◆ Parts of the exercise:
1 > In the escrow agreement, list each party that its opening paragraph names, along with the defined term given to that party.
2 > Condense the escrow agreement's paragraph beginning "C. The Escrow Agent is willing" into a single shorter sentence that keeps its main facts.
3 > Duplicate the stretch of the escrow agreement from "D. Upon the" through "the Purchase Agreement.", word for word.

◆ Quoted passage:
◇ ◇ ◇ ◇ ◇ ◇ ◇

EXHIBIT 10.2
ESCROW AGREEMENT
ESCROW AGREEMENT (this "Agreement"), dated as of June 8, 1999, by and among
Racom Systems, Inc., a Delaware corporation (the "Company"), Xxxxxx Xxxxxxxxxx
& Xxxxxxxx, LLP (the "Escrow Agent") and the parties who have executed this
Agreement as the Purchaser on the last page hereof (individually, the
"Purchaser" and collectively, the "Purchasers").
Recitals
A. Simultaneously with the execution of this Agreement, the Purchasers
have entered into a Common Stock Purchase Agreement, dated as of the date hereof
(the "Purchase Agreement") incorporated herein by reference, pursuant to which
the Purchasers have agreed to purchase 17,000,000 shares of Common Stock, $.01
par value (the "Common Stock") of the Company.
B. The Escrow Agent is willing to act as escrow agent pursuant to the
terms of this Agreement with respect to the Purchase Price (as defined in the
Purchase Agreement) to be paid for the Common Stock and the delivery of one or
more certificate representing the Common Stock registered in the names of the
Purchasers as set forth in the Purchase Agreement (the "Common Stock" and,
together with the Ancillary Closing Documents (as defined below), (the Purchase
Agreement, Common Stock and Ancillary Closing Documents collectively, referred
to as the "Consideration").
C. The Escrow Agent is willing to act as escrow agent pursuant to the
terms of this Agreement and the Purchase Agreement with respect to One Hundred
Thousand Dollars ($100,000) (the "Escrowed Funds"), which is part of the
Purchase Price and which is to remain in escrow until settlement agreements and
releases have been obtained from all the creditors listed on Schedule A to this
Agreement.
D. Upon the closing of the transaction contemplated by the Purchase
Agreement (the "Closing") and the occurrence of an event described in Section 2
below, the Escrow Agent shall cause the distribution of part of the Purchase
Price, Ancillary Closing Documents and the Common Stock in accordance with the
terms of this Agreement.
E. Upon the occurrence of an event described in Section 2(e) below, the
Escrow Agent shall cause the distribution of the Escrowed Funds in accordance
with the terms of this Agreement.
F. All capitalized terms used but not defined herein shall have the
meanings ascribed thereto in the Purchase Agreement.
NOW, THEREFORE, IT IS AGREED:
1. Deposit of Consideration.
------------------------
(a) Upon execution of this Agreement, the Purchasers shall deposit
with the Escrow Agent a copy of the Purchase Agreement, and this Escrow
Agreement or a counterpart thereof, each executed by the Purchasers, the
Purchase Price. Upon execution of this Agreement the Company shall deliver to
the Escrow Agent (i) the Purchase Agreement or a counterpart thereof signed by
the Company, (ii) this Escrow Agreement or a counterpart thereof signed by the
Company, (iii) certificates (with the appropriate restrictive legends)

◇ ◇ ◇ ◇ ◇ ◇ ◇

◆ Raw records:

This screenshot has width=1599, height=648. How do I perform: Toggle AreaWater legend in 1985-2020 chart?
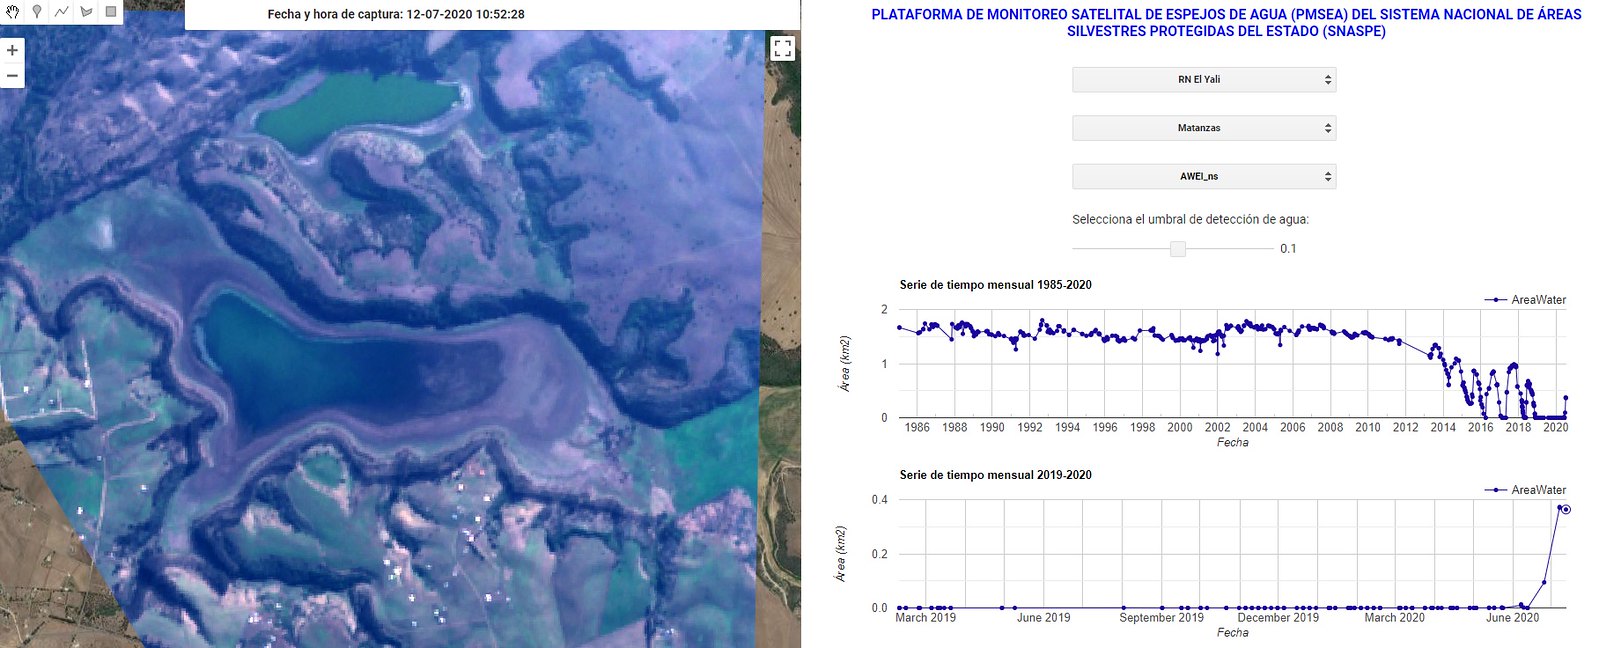click(1525, 300)
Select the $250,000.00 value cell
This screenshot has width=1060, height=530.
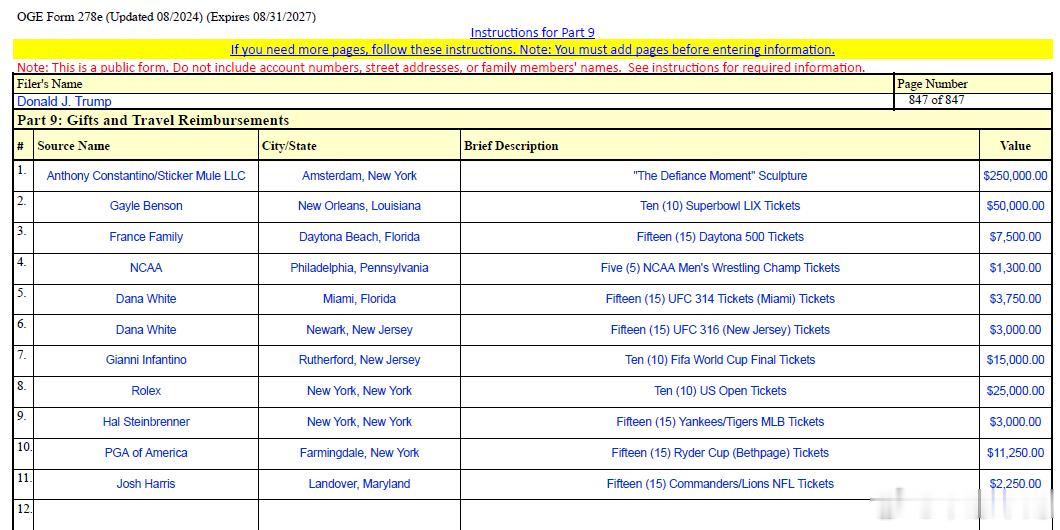click(1015, 176)
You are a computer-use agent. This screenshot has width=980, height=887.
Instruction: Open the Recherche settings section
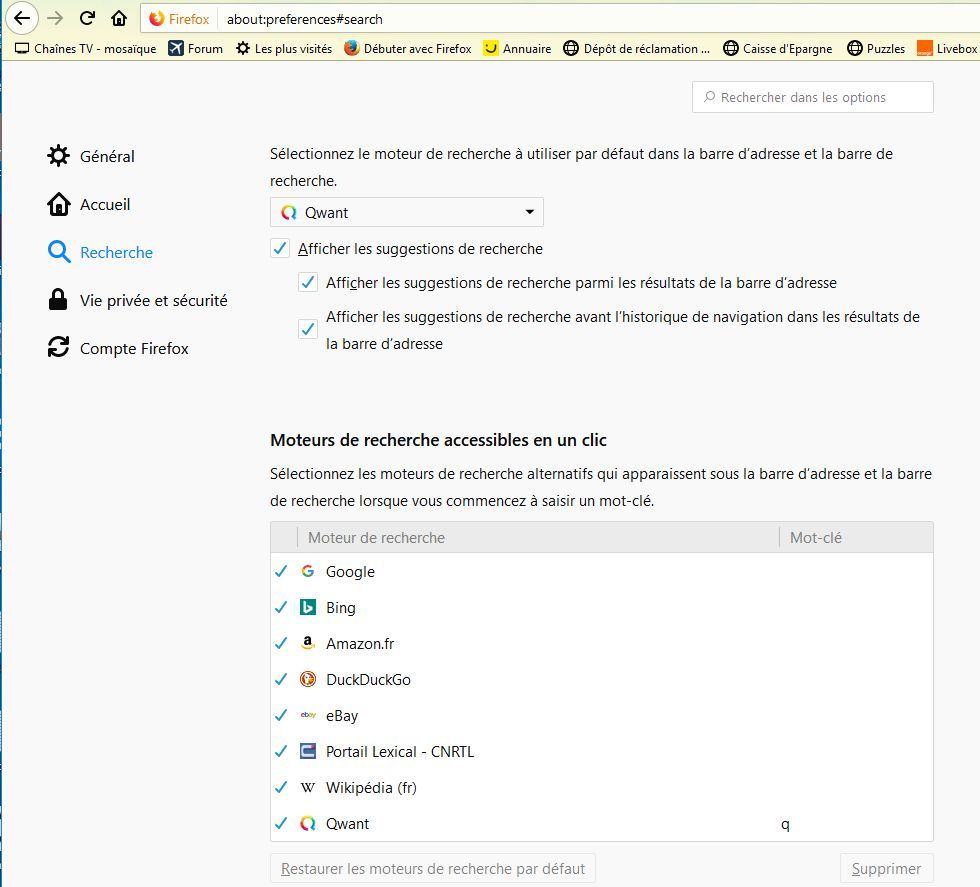tap(116, 252)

◇ ◇ ◇ ◇ ◇ ◇ ◇

◆ Answers to the tasks:
1 >
- Racom Systems, Inc., a Delaware corporation: the "Company"
- Xxxxxx Xxxxxxxxxx & Xxxxxxxx, LLP: the "Escrow Agent"
- The parties who executed the Agreement as the Purchaser on its last page: individually the "Purchaser," collectively the "Purchasers"

2 > The Escrow Agent will hold $100,000 of the Purchase Price (the "Escrowed Funds") in escrow under this Agreement and the Purchase Agreement until settlement agreements and releases are obtained from every creditor listed on Schedule A.

3 >
D. Upon the closing of the transaction contemplated by the Purchase
Agreement (the "Closing") and the occurrence of an event described in Section 2
below, the Escrow Agent shall cause the distribution of part of the Purchase
Price, Ancillary Closing Documents and the Common Stock in accordance with the
terms of this Agreement.
E. Upon the occurrence of an event described in Section 2(e) below, the
Escrow Agent shall cause the distribution of the Escrowed Funds in accordance
with the terms of this Agreement.
F. All capitalized terms used but not defined herein shall have the
meanings ascribed thereto in the Purchase Agreement.